→ DATA FOR PROCESSING:
################
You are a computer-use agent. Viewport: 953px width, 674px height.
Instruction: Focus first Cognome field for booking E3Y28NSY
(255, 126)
################
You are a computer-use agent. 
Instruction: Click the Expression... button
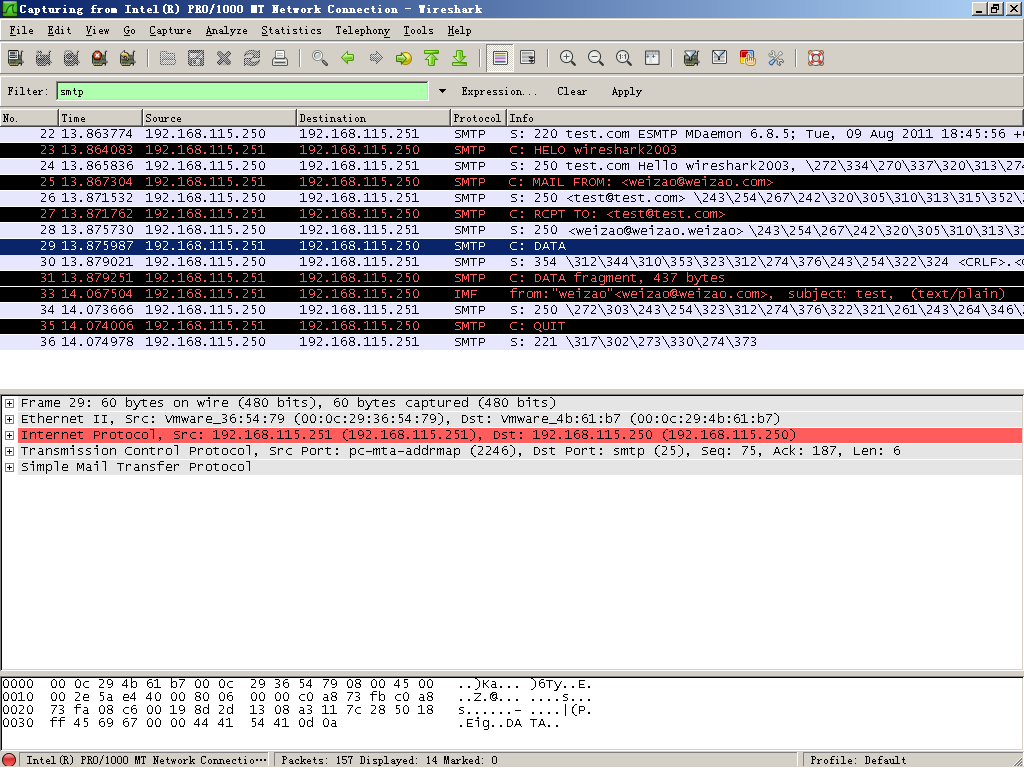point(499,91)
################
→ TASK DETAILS: If a line in the data above holds the string "computer", report that line.

→ THE ANSWER:
You are a computer-use agent. Viewport: 953px width, 674px height.
You are a computer-use agent. 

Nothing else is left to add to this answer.